→ **Prompt**
Rewrite the stretch of entries from the line containing "Screen dimensions: 1568x591" through the line containing "pyautogui.click(x=426, y=173)", both ends included, keeping the requests and multiplying every click coordinate in the answers by 0.9, rounded to whole numbers with halves rounded up. Reproduce only those lines, and leave the pictures out of your answer.

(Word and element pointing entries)
- - -
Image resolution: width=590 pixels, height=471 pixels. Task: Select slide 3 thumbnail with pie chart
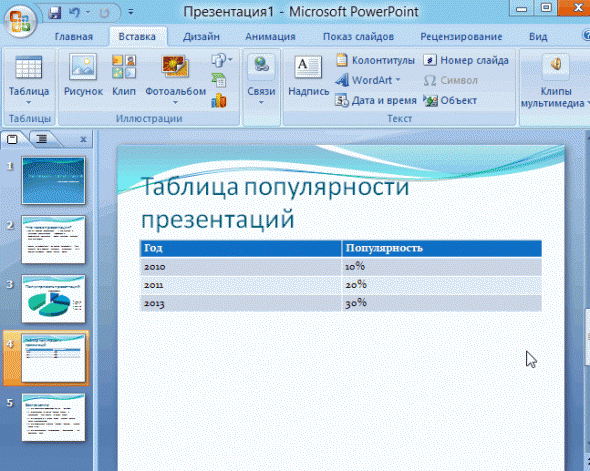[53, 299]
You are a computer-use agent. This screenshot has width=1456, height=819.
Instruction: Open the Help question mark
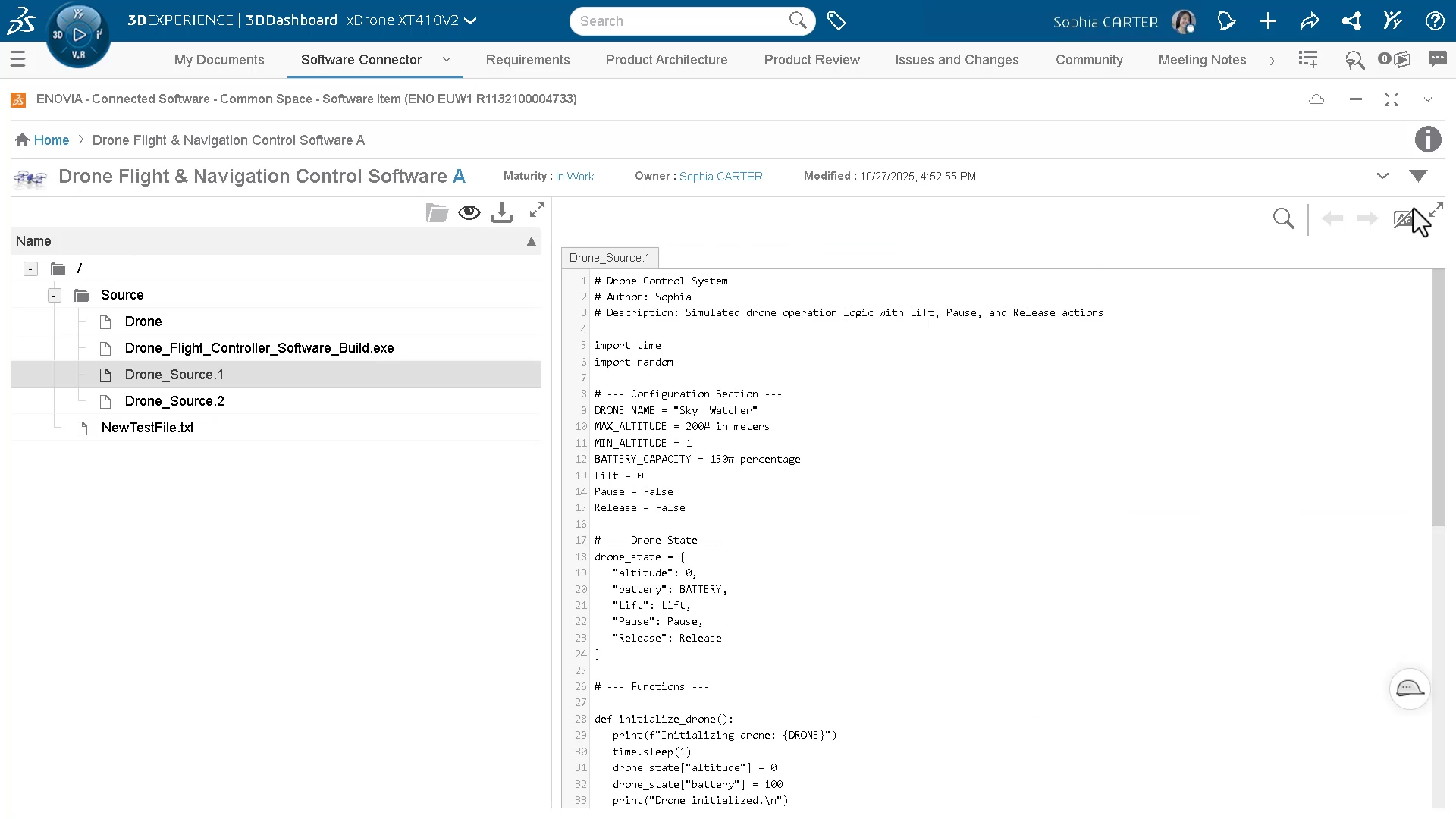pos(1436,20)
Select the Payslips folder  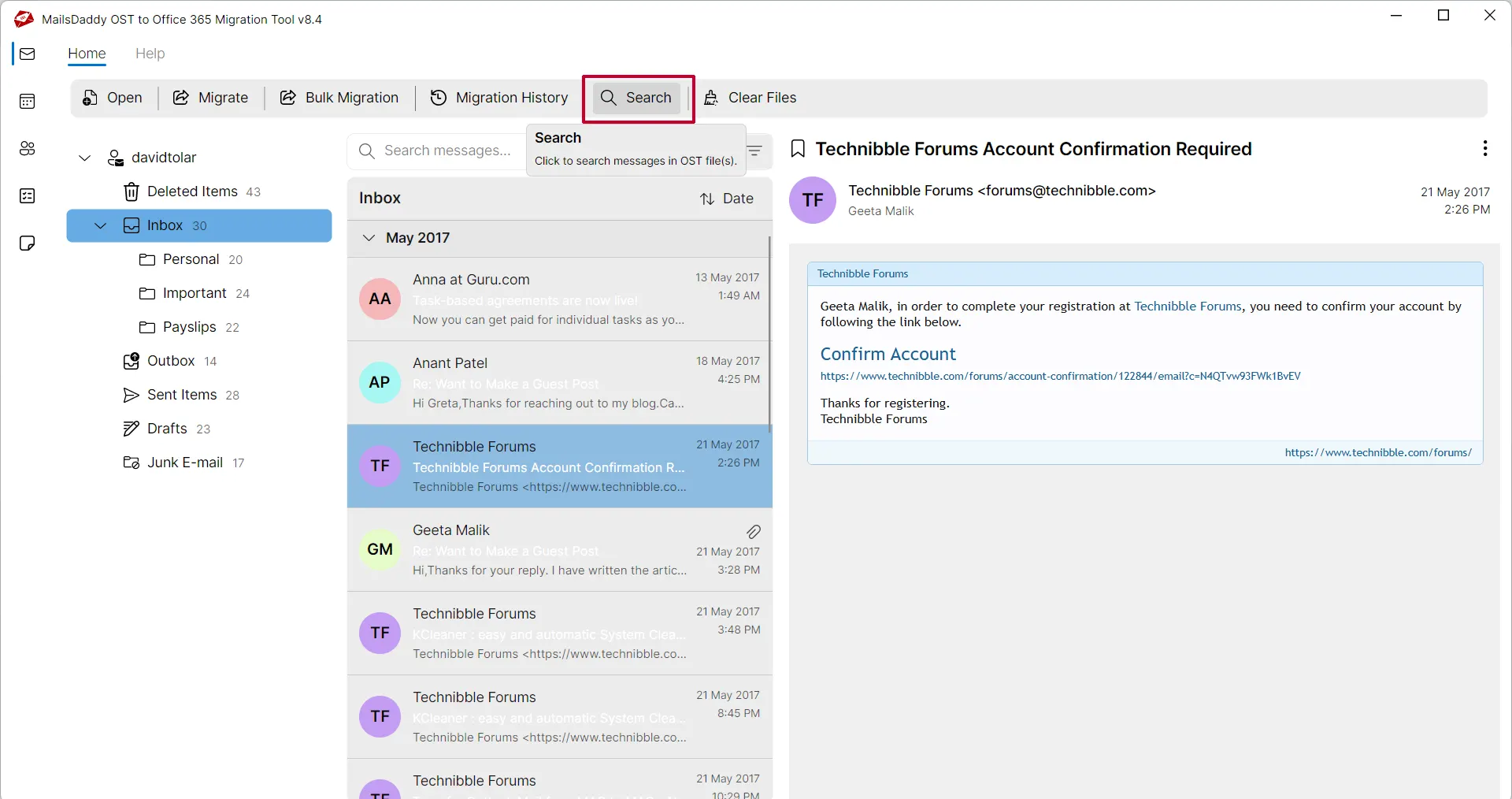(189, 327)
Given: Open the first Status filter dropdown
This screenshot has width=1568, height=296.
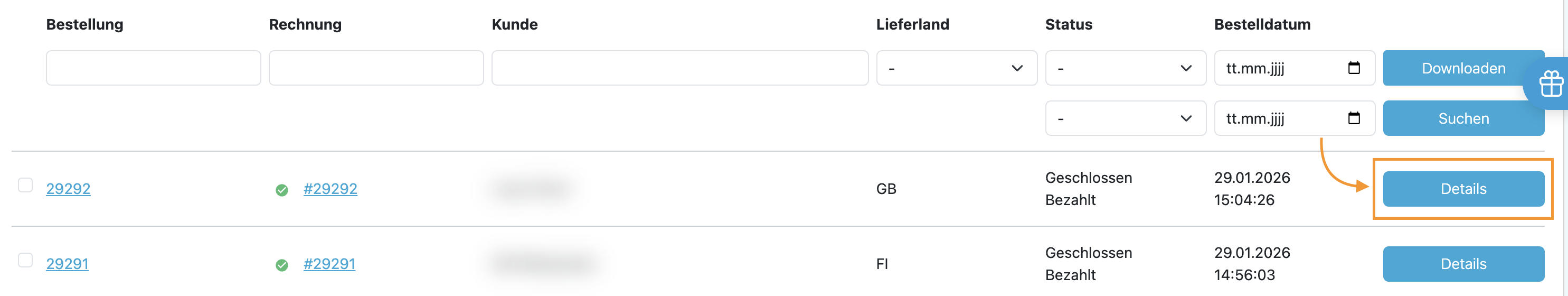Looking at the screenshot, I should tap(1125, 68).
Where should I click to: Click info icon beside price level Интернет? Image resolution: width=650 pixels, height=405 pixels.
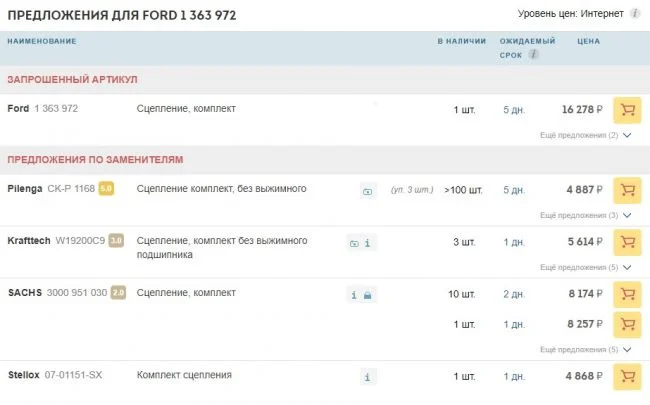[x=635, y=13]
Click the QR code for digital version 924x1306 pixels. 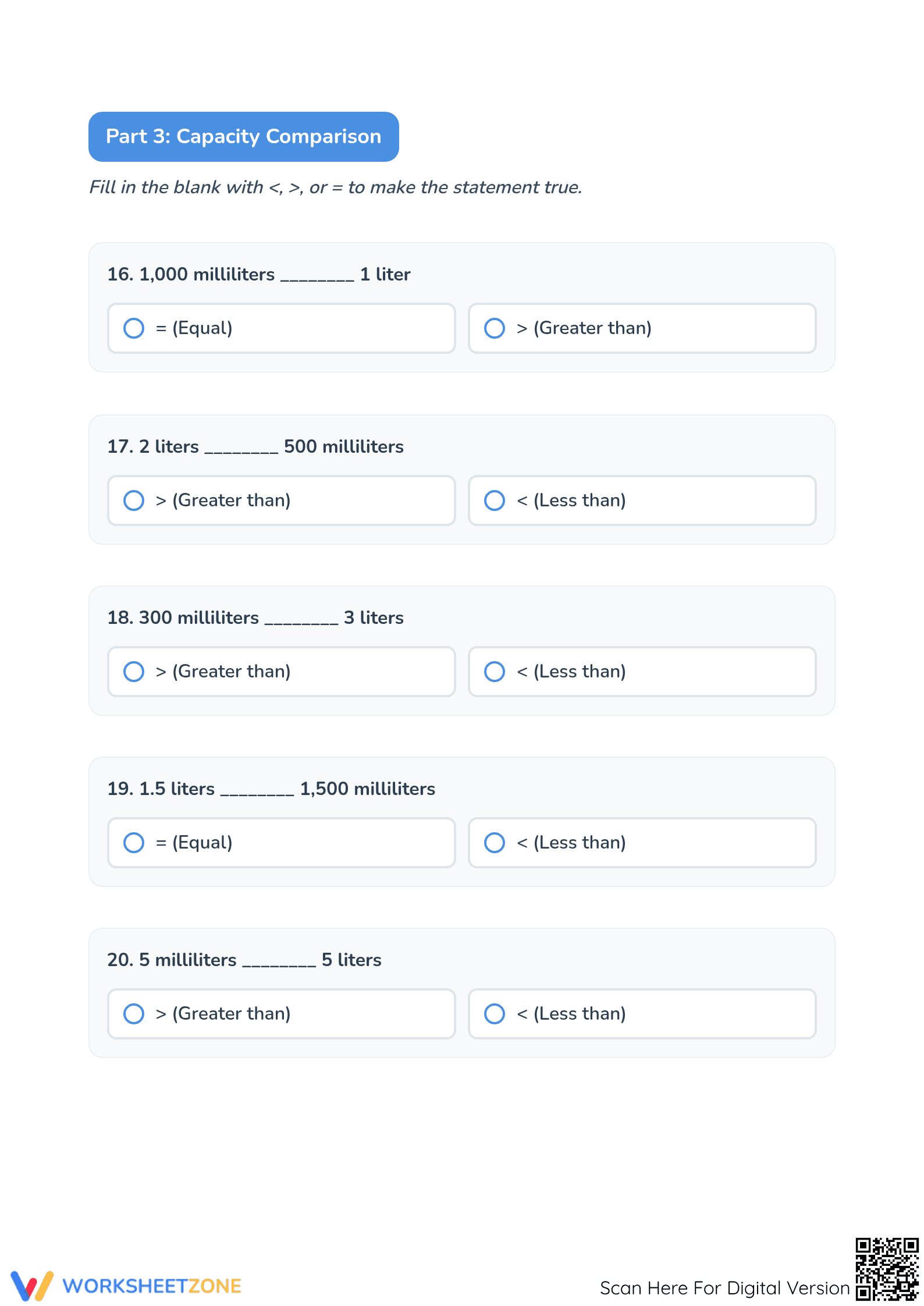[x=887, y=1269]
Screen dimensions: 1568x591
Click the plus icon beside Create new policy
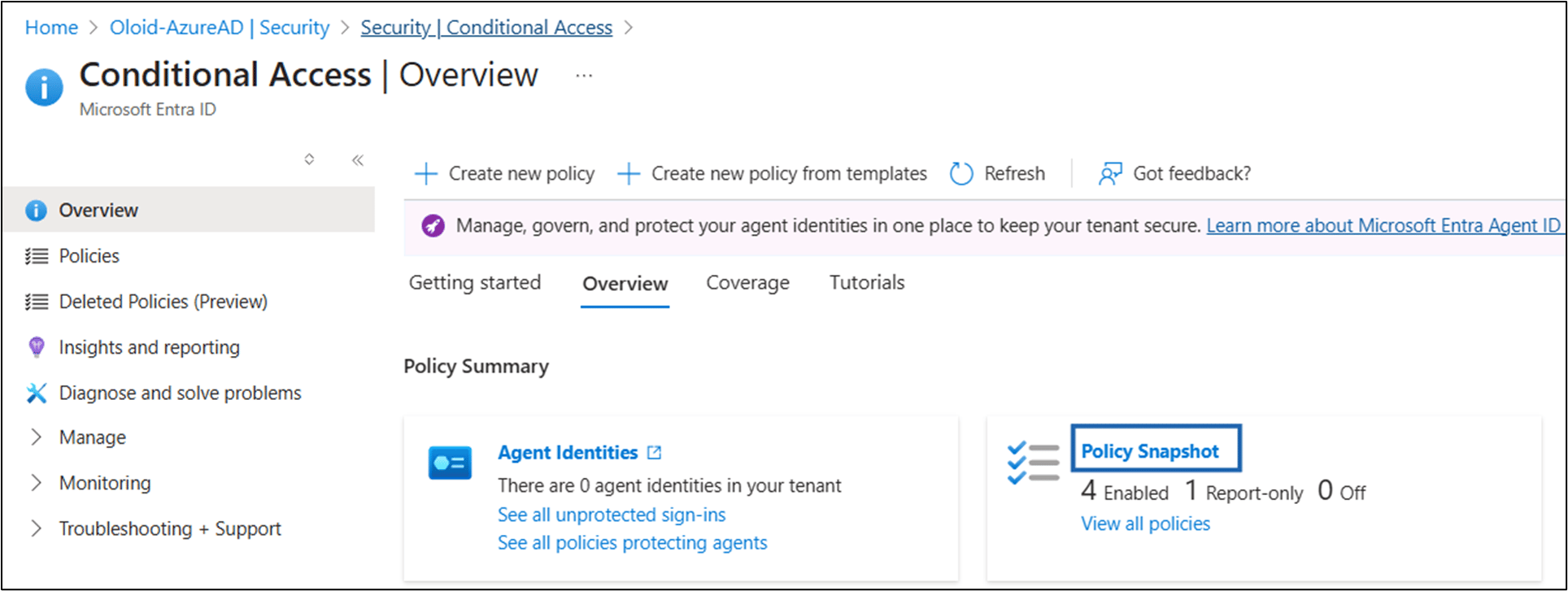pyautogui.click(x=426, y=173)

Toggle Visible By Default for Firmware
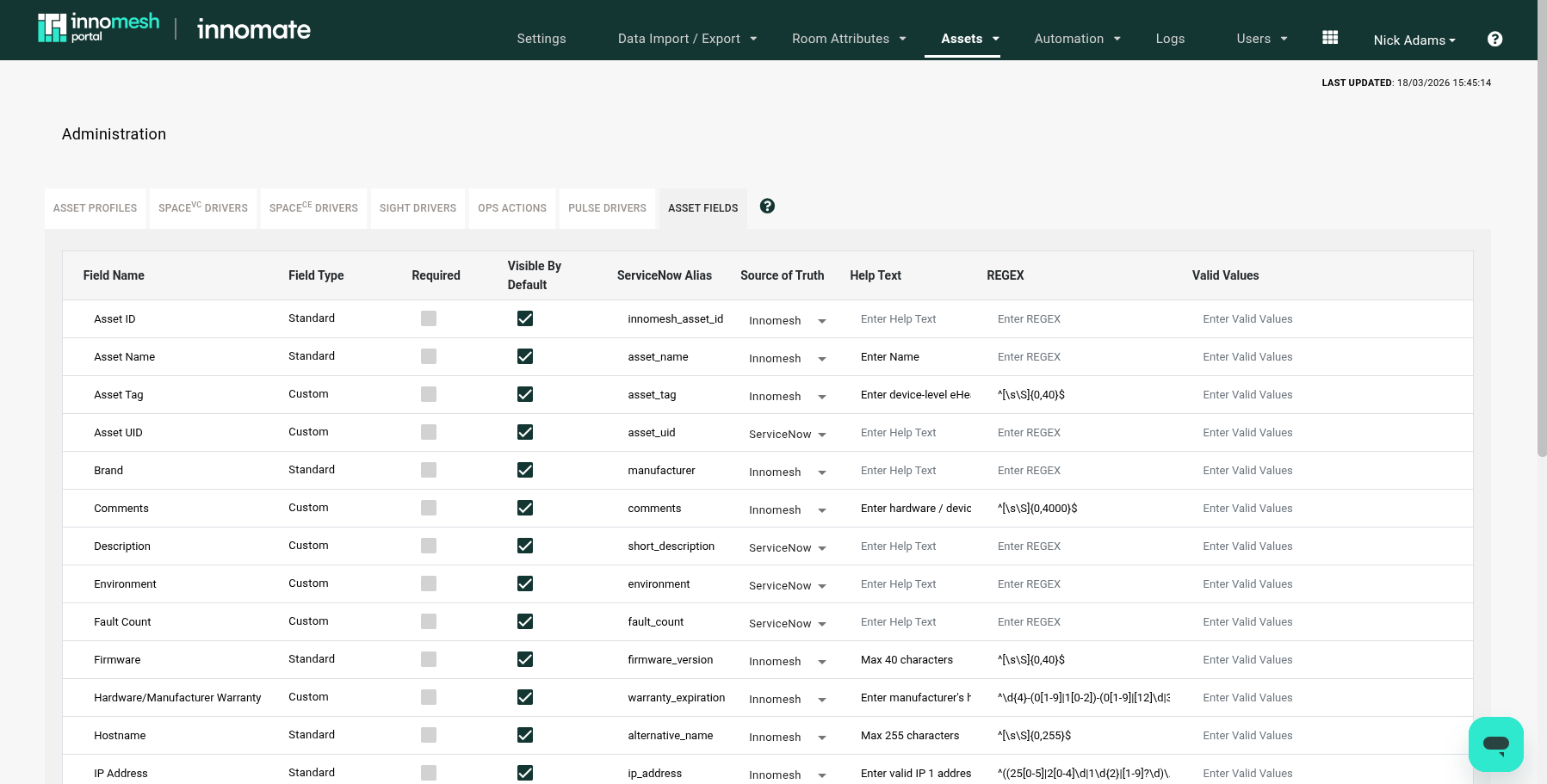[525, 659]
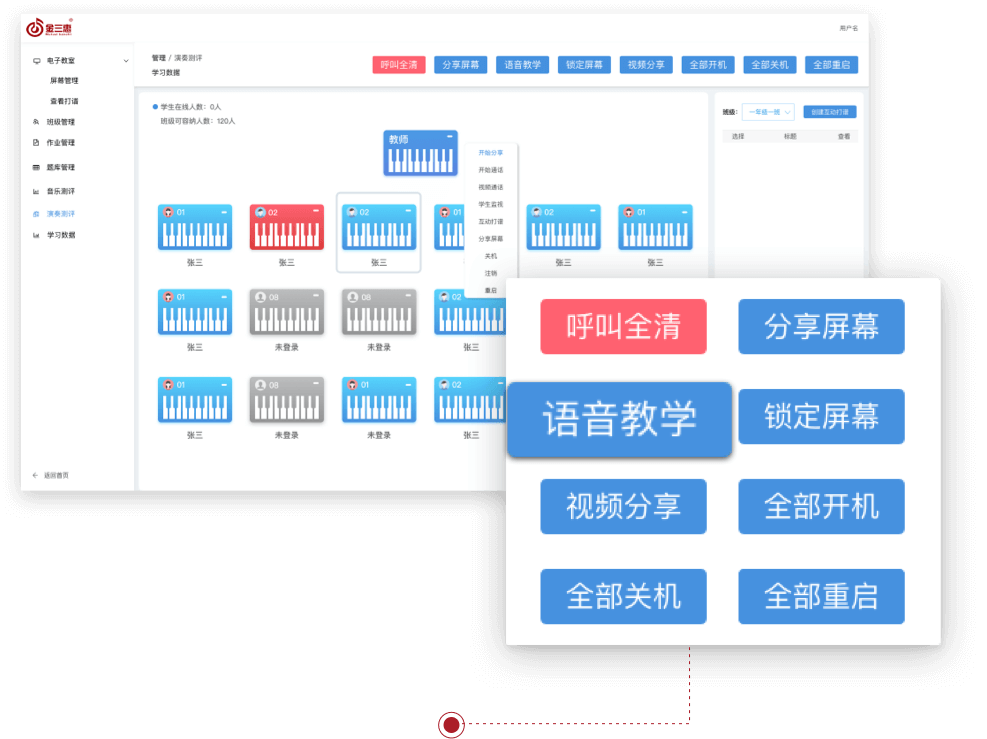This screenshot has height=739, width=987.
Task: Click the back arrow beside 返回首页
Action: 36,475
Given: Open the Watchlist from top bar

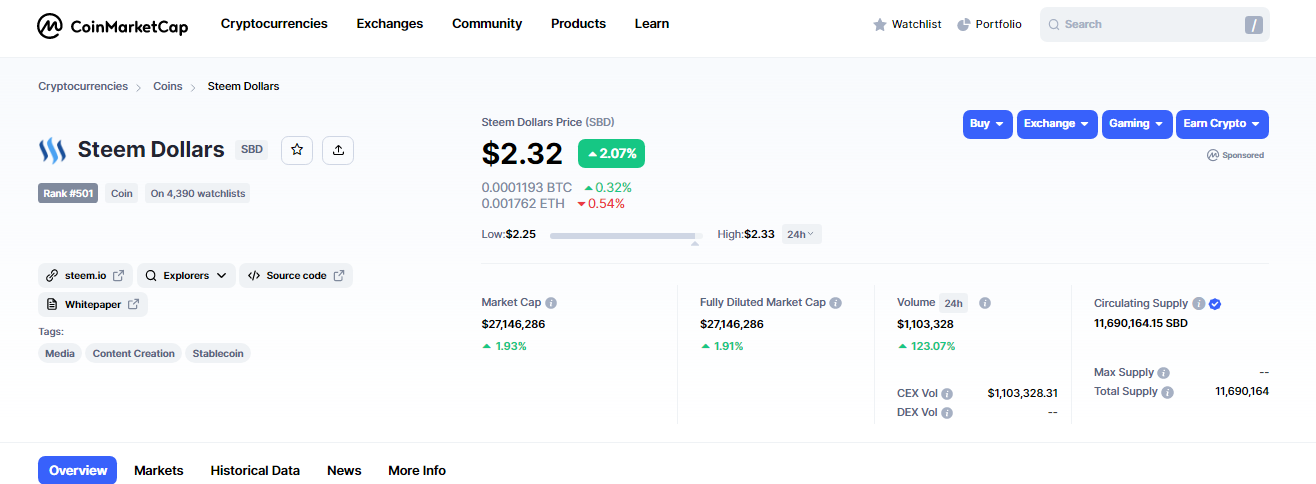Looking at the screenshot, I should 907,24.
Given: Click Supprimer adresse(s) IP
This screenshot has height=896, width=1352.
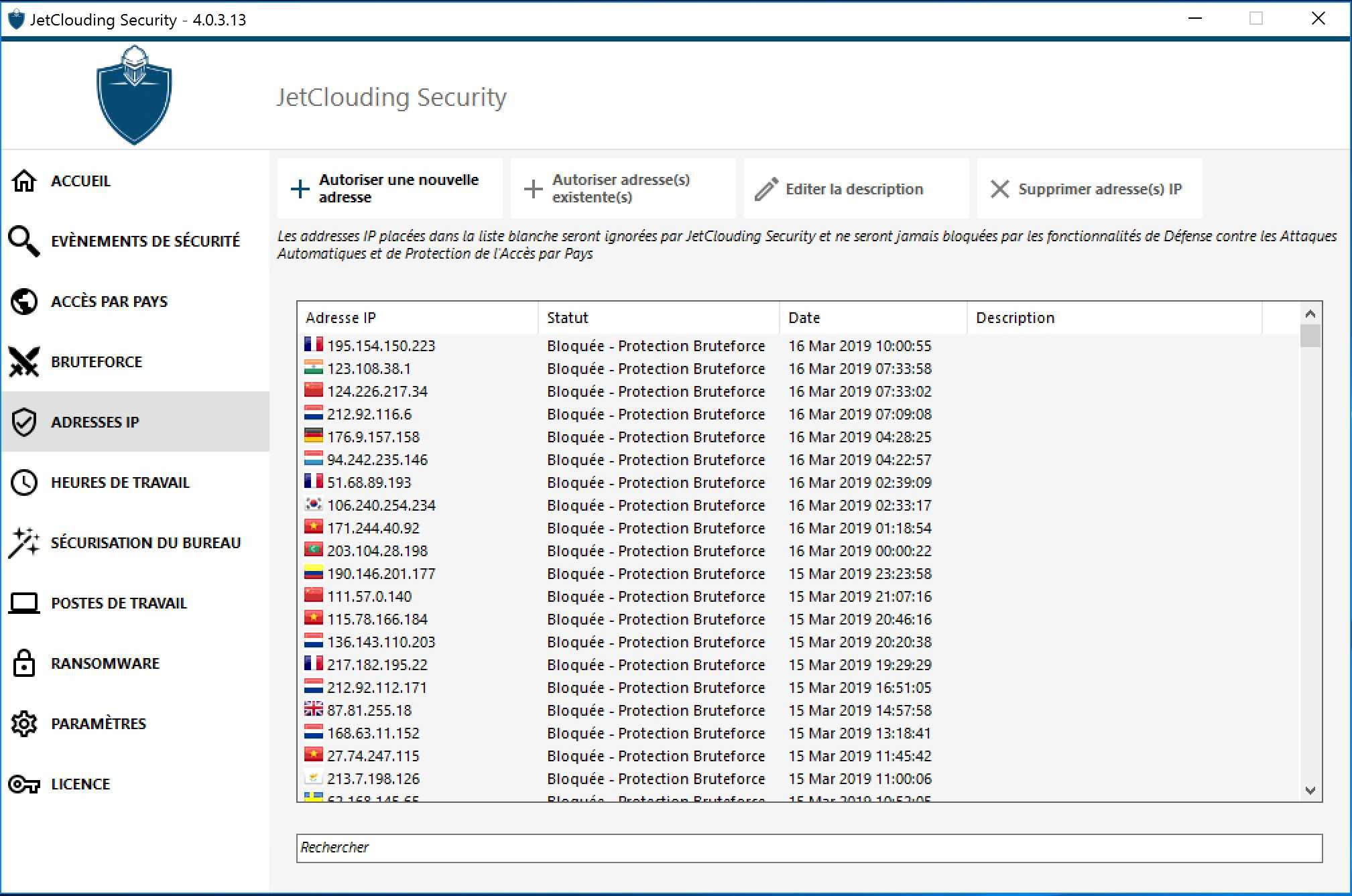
- - -
→ **Solution**
Screen dimensions: 1568x591
Click the plus icon beside Create new policy
pyautogui.click(x=383, y=156)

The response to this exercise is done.